「クラシックカーの隣でガレージ葬」「15万円で済む“小さなお葬式”も」 コロナ後の葬式、最新事情をレポート!
リピーター割引で15万円に
同じく自宅からの見送りでも、シンプルさと低価格にこだわり、4月29日、大阪市に暮らした父を見送ったのは、東京都内在住の坂本慎平さん(52)だ。葬儀社仲介業者「小さなお葬式」の利用は、母のときに続き、2度目だった。 「父は4月27日の22時22分に病院で息を引き取りました。病院が『朝までしか置けない』と言うので焦りましたが、小さなお葬式に電話すると、深夜2時に寝台車が来てくれた」 坂本さんの父は「先逝く者は後人の手を煩わすべきでない」との考えを表明していた。2年前、献体登録をしていた母は自宅で亡くなり、そのまま自宅で家族葬を営んだが、その後父は、「自分のときは葬式も要らないぐらい。できるだけ簡素に」と坂本さんに言い、「私には確たる宗教心はありませんし、戒名も墓も作るつもりはありません。通夜、葬儀、お別れ会等も一切遠慮させていただきます」と遺書に記した。 そのため、坂本さんは迷わず「直葬」を希望した。しかし、火葬場が29日16時まで空きがなく、「いったん自宅へ」となった。 結果、父の遺体を実家のリビングルームの大テーブルに36時間置き、その間に親族が花束を手にやってきた。 「納棺師も感じのいい人で、納棺がお別れ会のようになり、結果的によかった」と坂本さん。費用はリピーター割引が利いて、約15万円で済んだ。 「小さなお葬式」ブランドは09年10月に大阪市のユニクエストが始め、全国展開している。葬儀社仲介なので、実際の施行に来るのは下請けの葬儀社だ。受注件数は19年約5万件、23年約8万件。「コロナが追い風になり伸びています」とマーケティング部の澤成はるなさん。火葬式(直葬)、一日葬、一般葬などのプランのうち、火葬式と一日葬が全体の7割を占めているという。
自ら葬儀社の働きをする「お寺葬」

● ● ● ●

▸ **作業課題 1**: 葬儀についての記事から、「リピーター割引で15万円に」を含む語句で始まり「自ら葬儀社の働きをする「お寺葬」」で終わる部分を、一字も変えずに書き写してください。
▸ **作業課題 2**: コロナ後の葬儀事情を伝える記事の続きを、最後に示された行の後から書き足してください。

● ● ● ●

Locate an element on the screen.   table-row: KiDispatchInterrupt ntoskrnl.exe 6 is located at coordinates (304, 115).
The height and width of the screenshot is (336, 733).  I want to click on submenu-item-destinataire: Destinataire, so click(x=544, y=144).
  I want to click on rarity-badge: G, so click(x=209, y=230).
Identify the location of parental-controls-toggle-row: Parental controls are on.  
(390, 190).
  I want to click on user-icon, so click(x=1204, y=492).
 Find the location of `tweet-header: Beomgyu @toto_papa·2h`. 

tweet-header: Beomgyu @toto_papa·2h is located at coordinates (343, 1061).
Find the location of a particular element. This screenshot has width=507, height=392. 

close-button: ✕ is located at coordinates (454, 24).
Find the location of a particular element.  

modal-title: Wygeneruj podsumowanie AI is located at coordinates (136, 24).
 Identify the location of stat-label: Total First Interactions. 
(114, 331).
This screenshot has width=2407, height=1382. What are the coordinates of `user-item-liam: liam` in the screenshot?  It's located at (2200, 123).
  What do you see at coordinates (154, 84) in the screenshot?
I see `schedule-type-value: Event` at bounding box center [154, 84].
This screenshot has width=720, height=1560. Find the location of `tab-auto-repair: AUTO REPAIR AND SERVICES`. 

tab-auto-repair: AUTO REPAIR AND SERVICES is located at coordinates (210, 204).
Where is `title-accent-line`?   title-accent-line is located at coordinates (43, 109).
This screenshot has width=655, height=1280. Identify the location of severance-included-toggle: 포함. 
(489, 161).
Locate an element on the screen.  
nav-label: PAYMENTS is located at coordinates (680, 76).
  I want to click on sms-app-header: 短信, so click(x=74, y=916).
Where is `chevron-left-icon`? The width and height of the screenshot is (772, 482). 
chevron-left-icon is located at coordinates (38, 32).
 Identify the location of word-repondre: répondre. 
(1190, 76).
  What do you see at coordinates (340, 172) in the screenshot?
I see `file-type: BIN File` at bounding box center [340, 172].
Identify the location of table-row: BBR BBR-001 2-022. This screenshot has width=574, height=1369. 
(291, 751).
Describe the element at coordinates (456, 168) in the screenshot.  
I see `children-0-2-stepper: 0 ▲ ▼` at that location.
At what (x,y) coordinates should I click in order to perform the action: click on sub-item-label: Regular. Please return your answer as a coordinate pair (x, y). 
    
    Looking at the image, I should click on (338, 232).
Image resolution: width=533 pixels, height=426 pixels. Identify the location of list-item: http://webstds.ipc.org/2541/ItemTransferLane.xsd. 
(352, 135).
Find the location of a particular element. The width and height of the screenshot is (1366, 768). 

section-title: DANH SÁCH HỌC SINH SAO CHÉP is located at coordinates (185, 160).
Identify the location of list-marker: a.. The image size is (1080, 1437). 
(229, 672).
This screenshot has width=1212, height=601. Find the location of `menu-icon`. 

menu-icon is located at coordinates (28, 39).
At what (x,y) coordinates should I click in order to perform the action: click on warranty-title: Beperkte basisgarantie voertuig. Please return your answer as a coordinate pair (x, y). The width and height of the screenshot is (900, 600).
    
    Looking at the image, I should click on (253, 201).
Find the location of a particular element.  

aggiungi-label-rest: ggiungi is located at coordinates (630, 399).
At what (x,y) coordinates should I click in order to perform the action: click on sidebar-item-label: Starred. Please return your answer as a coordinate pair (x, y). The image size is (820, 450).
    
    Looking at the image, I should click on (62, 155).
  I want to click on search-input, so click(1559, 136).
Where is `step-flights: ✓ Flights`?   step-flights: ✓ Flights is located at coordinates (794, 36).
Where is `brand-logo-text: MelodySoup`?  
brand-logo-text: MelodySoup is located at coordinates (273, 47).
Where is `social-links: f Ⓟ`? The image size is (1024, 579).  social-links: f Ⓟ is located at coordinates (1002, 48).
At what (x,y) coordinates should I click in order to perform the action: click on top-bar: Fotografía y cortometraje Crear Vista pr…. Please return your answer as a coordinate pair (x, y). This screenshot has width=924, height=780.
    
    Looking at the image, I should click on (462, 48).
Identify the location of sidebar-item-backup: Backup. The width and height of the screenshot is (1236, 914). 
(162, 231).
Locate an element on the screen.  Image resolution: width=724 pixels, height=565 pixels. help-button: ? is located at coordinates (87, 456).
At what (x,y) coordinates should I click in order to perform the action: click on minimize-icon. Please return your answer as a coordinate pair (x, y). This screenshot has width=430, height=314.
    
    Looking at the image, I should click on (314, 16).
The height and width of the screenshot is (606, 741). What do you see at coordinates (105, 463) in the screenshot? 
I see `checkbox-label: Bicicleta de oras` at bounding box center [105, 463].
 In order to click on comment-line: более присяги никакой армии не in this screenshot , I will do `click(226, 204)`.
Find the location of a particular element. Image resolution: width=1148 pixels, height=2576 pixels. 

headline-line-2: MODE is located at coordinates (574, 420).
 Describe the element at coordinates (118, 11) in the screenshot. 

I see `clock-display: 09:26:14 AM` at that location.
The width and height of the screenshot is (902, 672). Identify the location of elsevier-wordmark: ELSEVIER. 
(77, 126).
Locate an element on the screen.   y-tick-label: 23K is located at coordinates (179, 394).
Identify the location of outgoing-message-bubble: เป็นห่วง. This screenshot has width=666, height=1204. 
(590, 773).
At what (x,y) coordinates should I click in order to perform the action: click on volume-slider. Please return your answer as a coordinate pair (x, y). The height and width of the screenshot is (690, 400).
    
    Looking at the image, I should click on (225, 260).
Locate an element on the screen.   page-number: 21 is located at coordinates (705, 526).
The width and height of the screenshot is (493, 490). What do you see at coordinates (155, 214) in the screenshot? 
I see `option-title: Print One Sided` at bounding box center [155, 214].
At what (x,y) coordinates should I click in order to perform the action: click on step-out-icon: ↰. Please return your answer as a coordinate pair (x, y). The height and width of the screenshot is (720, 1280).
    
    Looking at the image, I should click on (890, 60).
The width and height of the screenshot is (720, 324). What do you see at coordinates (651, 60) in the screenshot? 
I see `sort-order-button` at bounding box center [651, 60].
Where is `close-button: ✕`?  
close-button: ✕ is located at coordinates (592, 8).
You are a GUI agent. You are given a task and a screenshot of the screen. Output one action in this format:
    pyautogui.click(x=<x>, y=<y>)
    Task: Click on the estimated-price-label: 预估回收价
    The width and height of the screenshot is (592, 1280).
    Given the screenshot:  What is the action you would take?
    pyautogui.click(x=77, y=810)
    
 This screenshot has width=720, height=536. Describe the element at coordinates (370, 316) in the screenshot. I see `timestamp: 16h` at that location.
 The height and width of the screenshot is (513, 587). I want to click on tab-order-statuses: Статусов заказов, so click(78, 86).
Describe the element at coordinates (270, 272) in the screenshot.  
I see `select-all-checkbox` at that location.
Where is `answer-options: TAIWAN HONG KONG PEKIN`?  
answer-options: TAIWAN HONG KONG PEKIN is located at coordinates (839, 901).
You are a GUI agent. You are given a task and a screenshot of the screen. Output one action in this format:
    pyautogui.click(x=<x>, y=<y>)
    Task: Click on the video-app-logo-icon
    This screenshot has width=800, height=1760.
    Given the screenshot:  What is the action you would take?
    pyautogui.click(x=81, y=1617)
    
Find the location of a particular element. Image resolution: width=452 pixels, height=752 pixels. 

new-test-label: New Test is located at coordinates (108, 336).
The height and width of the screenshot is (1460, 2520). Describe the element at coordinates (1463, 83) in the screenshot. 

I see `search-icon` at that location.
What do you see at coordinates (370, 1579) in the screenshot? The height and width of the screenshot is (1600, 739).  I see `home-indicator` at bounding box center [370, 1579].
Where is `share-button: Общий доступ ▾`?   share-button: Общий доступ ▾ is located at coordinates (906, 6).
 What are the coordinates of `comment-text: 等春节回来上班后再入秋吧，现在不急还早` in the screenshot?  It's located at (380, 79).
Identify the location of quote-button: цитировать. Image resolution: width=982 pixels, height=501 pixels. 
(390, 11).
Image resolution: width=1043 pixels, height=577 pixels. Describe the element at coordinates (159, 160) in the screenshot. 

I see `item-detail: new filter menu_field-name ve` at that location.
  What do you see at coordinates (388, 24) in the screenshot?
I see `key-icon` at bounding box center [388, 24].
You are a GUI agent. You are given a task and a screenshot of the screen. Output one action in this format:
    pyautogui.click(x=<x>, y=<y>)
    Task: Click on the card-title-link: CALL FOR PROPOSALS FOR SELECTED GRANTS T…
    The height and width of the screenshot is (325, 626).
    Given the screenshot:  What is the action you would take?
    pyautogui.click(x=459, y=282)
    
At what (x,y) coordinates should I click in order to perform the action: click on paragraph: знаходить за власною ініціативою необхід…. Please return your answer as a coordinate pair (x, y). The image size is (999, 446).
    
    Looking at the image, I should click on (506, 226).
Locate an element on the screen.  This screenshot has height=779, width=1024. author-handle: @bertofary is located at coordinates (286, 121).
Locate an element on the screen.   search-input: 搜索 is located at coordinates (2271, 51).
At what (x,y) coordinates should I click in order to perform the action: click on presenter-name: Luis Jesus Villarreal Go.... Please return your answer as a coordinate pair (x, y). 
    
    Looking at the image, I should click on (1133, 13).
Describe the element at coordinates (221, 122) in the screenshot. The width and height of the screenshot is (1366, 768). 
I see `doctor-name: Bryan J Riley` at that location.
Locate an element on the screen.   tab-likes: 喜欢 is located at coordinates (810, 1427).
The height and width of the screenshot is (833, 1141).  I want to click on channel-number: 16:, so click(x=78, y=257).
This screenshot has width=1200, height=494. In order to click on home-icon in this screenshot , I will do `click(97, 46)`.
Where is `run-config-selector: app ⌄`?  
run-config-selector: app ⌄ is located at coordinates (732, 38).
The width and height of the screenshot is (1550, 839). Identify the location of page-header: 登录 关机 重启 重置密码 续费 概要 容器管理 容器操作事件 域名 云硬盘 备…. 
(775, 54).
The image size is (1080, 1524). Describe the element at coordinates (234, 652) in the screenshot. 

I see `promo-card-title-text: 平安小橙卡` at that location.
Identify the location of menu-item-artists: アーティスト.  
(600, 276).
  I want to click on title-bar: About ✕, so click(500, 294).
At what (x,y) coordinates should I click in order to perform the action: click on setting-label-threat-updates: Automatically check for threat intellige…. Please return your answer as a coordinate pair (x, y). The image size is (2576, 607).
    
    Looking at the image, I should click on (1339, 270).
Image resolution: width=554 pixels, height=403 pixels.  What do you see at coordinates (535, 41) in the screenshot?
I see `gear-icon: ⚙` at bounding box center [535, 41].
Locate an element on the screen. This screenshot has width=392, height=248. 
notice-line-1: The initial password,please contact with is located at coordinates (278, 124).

● ● ● ●

▸ **回答欄 1**:
リピーター割引で15万円に
同じく自宅からの見送りでも、シンプルさと低価格にこだわり、4月29日、大阪市に暮らした父を見送ったのは、東京都内在住の坂本慎平さん(52)だ。葬儀社仲介業者「小さなお葬式」の利用は、母のときに続き、2度目だった。 「父は4月27日の22時22分に病院で息を引き取りました。病院が『朝までしか置けない』と言うので焦りましたが、小さなお葬式に電話すると、深夜2時に寝台車が来てくれた」 坂本さんの父は「先逝く者は後人の手を煩わすべきでない」との考えを表明していた。2年前、献体登録をしていた母は自宅で亡くなり、そのまま自宅で家族葬を営んだが、その後父は、「自分のときは葬式も要らないぐらい。できるだけ簡素に」と坂本さんに言い、「私には確たる宗教心はありませんし、戒名も墓も作るつもりはありません。通夜、葬儀、お別れ会等も一切遠慮させていただきます」と遺書に記した。 そのため、坂本さんは迷わず「直葬」を希望した。しかし、火葬場が29日16時まで空きがなく、「いったん自宅へ」となった。 結果、父の遺体を実家のリビングルームの大テーブルに36時間置き、その間に親族が花束を手にやってきた。 「納棺師も感じのいい人で、納棺がお別れ会のようになり、結果的によかった」と坂本さん。費用はリピーター割引が利いて、約15万円で済んだ。 「小さなお葬式」ブランドは09年10月に大阪市のユニクエストが始め、全国展開している。葬儀社仲介なので、実際の施行に来るのは下請けの葬儀社だ。受注件数は19年約5万件、23年約8万件。「コロナが追い風になり伸びています」とマーケティング部の澤成はるなさん。火葬式(直葬)、一日葬、一般葬などのプランのうち、火葬式と一日葬が全体の7割を占めているという。
自ら葬儀社の働きをする「お寺葬」

▸ **回答欄 2**:
最後に、自ら葬儀社の働きをして「お寺葬」を行う2寺を紹介したい。 まず、埼玉県熊谷市の曹洞宗見性院(けんしょういん)。12年に檀家制度を廃し、寄付などの縛りのない個人単位の会員組織に変更。布施の額を明示する。送骨を受け付ける。生き残りを懸け、そのような斬新な取り組みをしてきた中、葬式の自主運営も20年前から行ってきた。 「阿弥陀如来のご本尊を前に、木魚の音一つとっても重みが違うと思います」 と、橋本英樹住職(58)。確かに、本堂・内陣はこの上なく荘厳かつ華麗だ。 2年前に中古のアルファードを買ってスライド式ベッドを付け、緑ナンバー登録。それまで唯一外注だった遺体搬送も自分たちで行うようになった。遺体安置、清拭(せいしき)、着替え、化粧、納棺、葬式、出棺……。僧侶5人、職員15人の全員がいずれかの工程を担当するが、それぞれ専門家から学び、葬儀社員に引けを取らないスキルを身に付けているという。 熊谷市内在住の赤澤美智子さん(65)=仮名=は、3月5日に母(87)の葬儀を見性院で行った。 「母は2晩、見性院の安置室にお世話になりましたが、朝夕のお勤めもあり、常に人がいらっしゃるので寂しくなかったと思う。お葬式はとても厳かで、極楽浄土への旅立ちをご本尊が祝福してくれていると感無量でした」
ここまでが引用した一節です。